→ **TASK SET**:
**1.** In the excerpt on IT security for employees returning from remote work, why does it say devices should be scanned for unauthorized apps and software?
**2.** List every question asked in the paragraph of the excerpt on IT security for returning employees that begins "Also, check to see if employees have given away passwords".

Start by carrying out risk assessments for each employee and each device. Which devices have been patched and regularly maintained? Computers used for remote working are likely to have confidential company data on them; where has the company data been saved, and under which account? These checks need to be performed to minimize risk and make sure compliance standards like General Data Protection Regulation (GDPR) is being maintained.
Also, check to see if employees have given away passwords to family members using work computers. Did employees change their passwords? Did they use the same passwords across work accounts and personal accounts? Did they install any new software or remove any during the remote work period? Administrators need to know before they let employees back on their networks.
Next, make sure to scan all relevant devices for unauthorized apps and software. Employees needed to get creative with work solutions, so they may have tapped resources that help them get through everyday tasks but aren’t up to security standards. Run endpoint detection scans on all returning devices to uncover any hidden vulnerabilities. Cybercriminals often target endpoints, so IT teams need to scan all corporate and personal employee devices that will be brought back to the network.
Improve employees’ digital hygiene
While employees may have let their proverbial hair down during remote work, they’ll need to rededicate themselves to proper digital hygiene. Push them to use separate passwords for home and work devices. And make sure they’re using conventions that are complex and hard-to-crack. Bring back regular trainings to ensure that they’ll be able to spot phishing emails and other threats. Set up guidelines for using public wi-fi and for downloading materials. As employees return to work, it’s up to the administrators to refine IT practices, one by one, to protect against the top threats in the organization.

→ **RECORDS PROVIDED**:
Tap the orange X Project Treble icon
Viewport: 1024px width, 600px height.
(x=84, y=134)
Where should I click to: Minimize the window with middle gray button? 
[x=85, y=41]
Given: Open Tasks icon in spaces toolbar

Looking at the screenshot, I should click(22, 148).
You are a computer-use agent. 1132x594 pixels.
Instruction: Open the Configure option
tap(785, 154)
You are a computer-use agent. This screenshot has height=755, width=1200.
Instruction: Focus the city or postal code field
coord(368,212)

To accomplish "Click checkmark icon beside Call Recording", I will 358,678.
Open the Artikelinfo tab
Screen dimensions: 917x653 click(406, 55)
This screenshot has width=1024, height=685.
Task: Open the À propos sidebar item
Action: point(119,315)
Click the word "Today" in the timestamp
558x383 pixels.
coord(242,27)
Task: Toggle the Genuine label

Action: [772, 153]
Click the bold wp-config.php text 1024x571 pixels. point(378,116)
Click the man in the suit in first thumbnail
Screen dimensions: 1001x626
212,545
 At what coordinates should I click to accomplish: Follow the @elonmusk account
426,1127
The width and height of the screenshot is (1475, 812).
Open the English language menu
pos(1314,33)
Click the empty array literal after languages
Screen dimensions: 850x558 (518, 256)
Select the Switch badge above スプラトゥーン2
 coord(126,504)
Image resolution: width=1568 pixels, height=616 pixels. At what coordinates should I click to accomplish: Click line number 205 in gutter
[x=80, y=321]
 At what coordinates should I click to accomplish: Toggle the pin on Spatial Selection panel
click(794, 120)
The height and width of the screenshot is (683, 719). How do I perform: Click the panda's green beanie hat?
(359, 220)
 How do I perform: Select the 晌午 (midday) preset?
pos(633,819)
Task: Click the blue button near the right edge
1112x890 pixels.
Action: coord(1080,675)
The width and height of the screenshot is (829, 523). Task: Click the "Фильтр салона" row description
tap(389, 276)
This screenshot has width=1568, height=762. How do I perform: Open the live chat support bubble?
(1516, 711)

→ **EXPECTED RESULTS**:
**1.** Employees had to get creative with work solutions while remote. They may have used resources that helped with everyday tasks but aren't up to security standards. Endpoint scans are also needed because cybercriminals often target endpoints.

**2.**
- Did employees change their passwords?
- Did they use the same passwords across work accounts and personal accounts?
- Did they install any new software or remove any during the remote work period?